You Asked
Hi Tom,
I am trying to better understand the first_value funtion when multiple
joins/tables are involved. The problem I'm having is making sure
I specify the right "partition by" clause. I created some test
tables and I did manage to get the result I wanted but it took
a few attempts. It's easy with test data to know when the query
is correct.

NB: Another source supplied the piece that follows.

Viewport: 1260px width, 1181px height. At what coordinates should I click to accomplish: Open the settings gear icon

It's not so obvious or easly to validate with live data.
The example I used involved 5 tables:
people: a list of people
jobs: a list of jobs
job_history: for a given person, the list of
jobs they held.
job_address_history: For a given job/company, their address history
(i.e. the company moved a few times)
address_history: For a given person, their address history
(i.e. they moved a few times).
Note: The SQL to create/populate these tables is at the
end of this message.
Query Goal:
-----------
List all users, with their current job, current home address, and,
for their current job, the company's current address.
I think this is the query:
col address format a22
col name format a14
select distinct
first
,last
,first_value(name)
over (partition by job_history.person
order by end_date desc nulls first
) name
--
,first_value(start_date)
over (partition by job_history.person
order by end_date desc nulls first
) start_date
--
,first_value(end_date)
over (partition by job_history.person
order by end_date desc nulls first
) end_date
--
,first_value(address_history.address)
over (partition by people.id
order by address_history.move_out_date desc nulls first
) address
--
,first_value(job_address_history.address)

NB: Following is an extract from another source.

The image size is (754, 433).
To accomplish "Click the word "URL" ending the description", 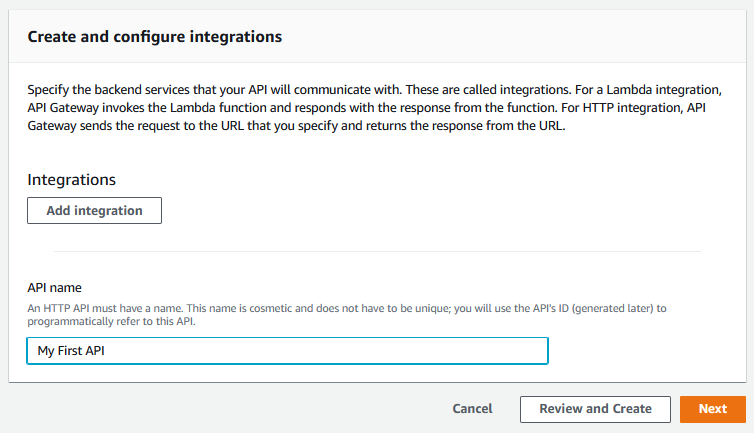I will coord(551,126).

over (partition by people.id
order by end_date desc nulls first
) Company_address
from people
,job_history
,jobs
,address_history
,job_address_history
where people.id = job_history.person
and job_history.JOB_ID = jobs.job_id
and jobs.job_id = job_address_history.job_id
and people.id = address_history.person;
FIRST LAST NAME START_DAT END_DATE ADDRESS COMPANY_ADDRESS
------ ------ -------- --------- --------- ---------------------- ------------------------
John Doe Oracle 01-APR-98 John's current house Oracle's current address
Mary Smith Oracle 01-NOV-00 Mary's current house Oracle's current address
Mike Jones Oracle 01-JAN-01 Mike's current house Oracle's current address
But when I first tried the query, I used the following:
select distinct
first
,last
,first_value(name)
over (partition by job_history.person
order by end_date desc nulls first
) name
--
,first_value(start_date)
over (partition by job_history.person
order by end_date desc nulls first
) start_date
--
,first_value(end_date)
over (partition by job_history.person
order by end_date desc nulls first
) end_date
--
,first_value(address_history.address)
over (partition by people.id
order by address_history.move_out_date desc nulls first
) address
--
--,first_value(job_address_history.address)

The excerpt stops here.